We read with interest the article by Sullivan and colleagues [1], who described a case of Pneumocystis pneumonia (PCP) occurrence in a HIV-infected patient without severe defect of CD4+T-cell count in blood and despite PCP prophylaxis by atovaquone. The HIV infection was correctly controlled by highly active antiretroviral therapy (HAART), but the patient developed PCP after corticosteroid treatment (prednisone, 40 mg/day, 24 days) for hypersensitivity pneumonitis. PCP diagnosis was based on clinical symptoms, chest CT-scan showing bilateral round-glass opacities, and microscopic detection of the fungus in lung biopsies. In addition, at the same time, the value of CD4+T-cell count in blood was 487 cells per mm3; this is above the usual threshold of 200 cells per mm3 below which the risk of PCP is high due to cellular immunodeficiency [2, 3]. However, the diagnosis of overt PCP was clear despite the value of CD4+T-cell count being clearly higher than 200 cells per mm3. Since the patient presented some markers of immunocompetency and because PCP in these circumstances is highly unusual, the authors reported and discussed their case.

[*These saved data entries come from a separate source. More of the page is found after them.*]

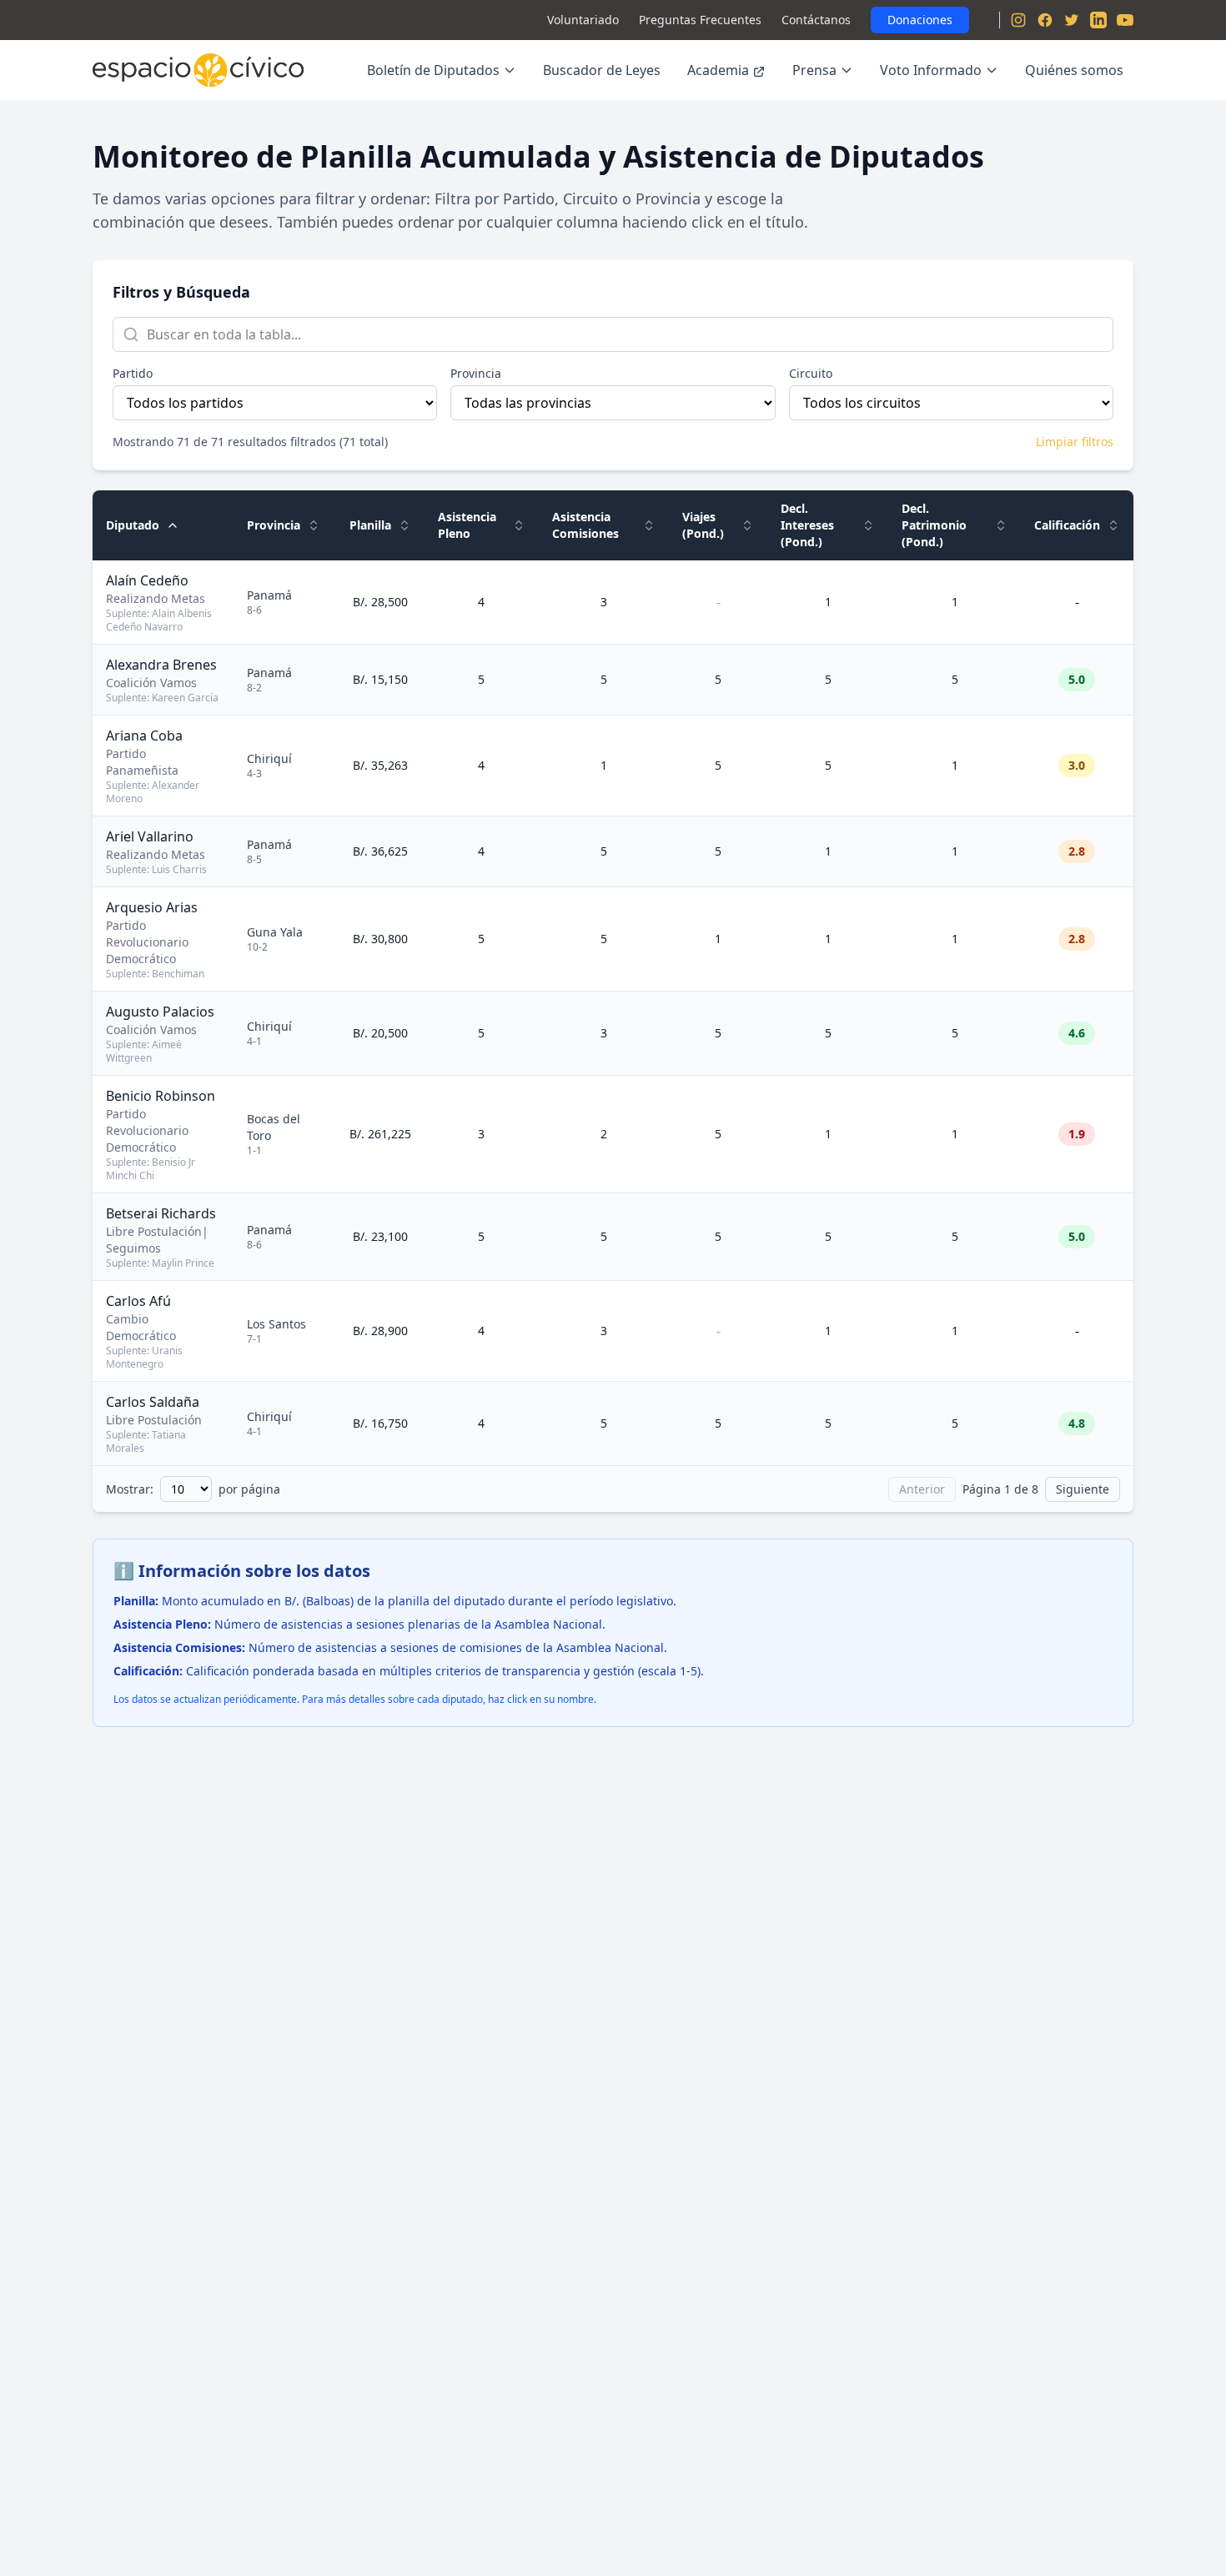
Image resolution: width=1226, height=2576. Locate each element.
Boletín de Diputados (433, 70)
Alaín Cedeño (147, 580)
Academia (718, 70)
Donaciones (919, 20)
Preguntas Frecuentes (700, 20)
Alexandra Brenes (161, 664)
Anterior (922, 1489)
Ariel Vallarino (149, 836)
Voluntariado (583, 20)
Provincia (475, 373)
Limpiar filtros (1074, 441)
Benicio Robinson (160, 1096)
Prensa (814, 70)
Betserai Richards (161, 1213)
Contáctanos (816, 20)
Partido (133, 373)
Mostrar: (129, 1489)
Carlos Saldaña (152, 1402)
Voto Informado (931, 70)
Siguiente (1082, 1489)
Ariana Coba (144, 735)
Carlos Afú (138, 1301)
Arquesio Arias (152, 907)
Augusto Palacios (160, 1011)
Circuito (810, 373)
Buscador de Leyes (602, 70)
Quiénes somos (1074, 70)
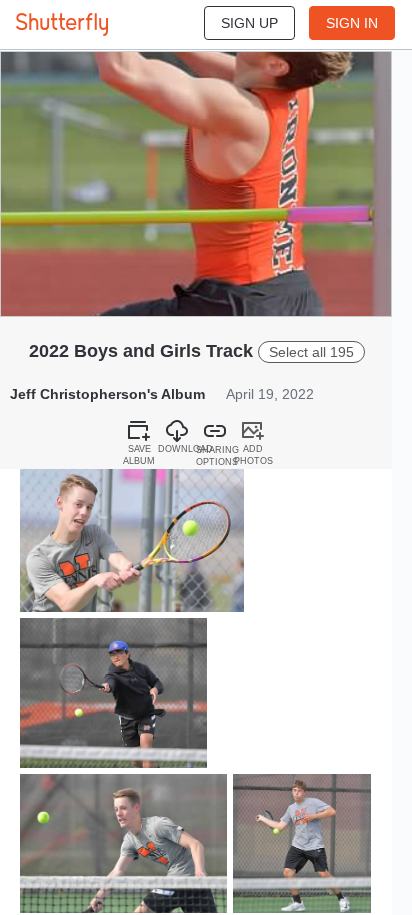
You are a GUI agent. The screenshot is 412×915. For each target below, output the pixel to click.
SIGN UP (249, 23)
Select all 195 (311, 352)
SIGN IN (352, 23)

We would like to add some additional observations to the discussion on this case. Beyond the regrettable absence of PCR for P. jirovecii detection in the BAL specimen—this technique would have been useful given its high sensitivity—we would like to focus on the following three aspects: First, in addition to the absolute values of CD4+ T cells, it would have been interesting to include the values of CD4+T-cell percentages as well as the CD4+/CD8+ ratio. Indeed, although the usefulness of these two parameters is still a subject of debate [47], the thresholds of 14%–20% [2, 3, 810] and 0.30 [10], respectively, have been reported as additional criteria to evaluate the immunodeficiency of HIV-infected patients and the risk of opportunistic infections. The patient discussed in [1] may have had low CD4+ percentages and CD4+/CD8+ ratios and consequently may have been immunosuppressed and at risk for PCP occurrence, despite the absolute values of CD4+ T cells.

Second, cotrimoxazole is the first line of PCP prophylaxis and treatment, while atovaquone represents only a secondary line [11, 12]. In France, atovaquone has been approved for PCP treatment but not for PCP prophylaxis. Despite this restriction in approval, the drug is widely used by clinicians for PCP prophylaxis in patients with contraindications to cotrimoxazole. In this context, we recently reported a newly described mutation (A 144 V) on the gene coding cytochrome b (cyt b), the target of atovaquone, associated with prophylaxis failure among heart transplant recipients (HTR) involved in a PCP outbreak [13]. The mutation conferred diminished sensitivity of P. jirovecii to the drug, resulting in the spread of P. jirovecii organisms among HTR with long-term atovaquone prophylaxis. Thus, it would be interesting to investigate the cyt b gene of the P. jirovecii isolate from Sullivan and colleagues’ patient.

Third, we are uncomfortable with a nomenclature misuse, although it could appear anecdotal to the reader. Although the term Pneumocystis jirovecii pneumonia (see first line of manuscript summary), in reference to a pneumonia caused by Pneumocystis jirovecii, is grammatically correct, it could be considered incorrect nomenclature. The PCP acronym initially referred to “Pneumocystis carinii pneumonia.” However, since the early 2000s, the acronym has been redefined so that now PCP stands for Pneumocystis pneumonia (see reference [14], page 185, 3rd paragraph, and reference [15]). Indeed, in the course of international workshops on opportunistic protists (IWOP) meetings, a committee decided to keep the PCP acronym, despite the new name Pneumocystis jirovecii referring to the human-specific fungus, with Pneumocystis carinii referring only to the rat-specific fungus. Be that as it may, the misuse was only noted in the summary and PCP acronym was correctly used by Sullivan and colleagues throughout the remaining manuscript. Moreover, considering the present classification of Pneumocystis sp. in the kingdom of fungi, the stages sporozoites and trophozoites must be designated as ascospores and trophic forms, respectively. These stages are visualized by Wright–Giemsa stain, whereas methenamine-silver and toluidine blue O stains render it possible to visualize only the asci, formerly designated as cysts. Conversely, Gram-Weigert stain renders it possible to visualize all Pneumocystis stages.

We thank Sullivan and colleagues for their interesting case report.

Conflicts of Interest

The authors declare that they have no conflicts of interest.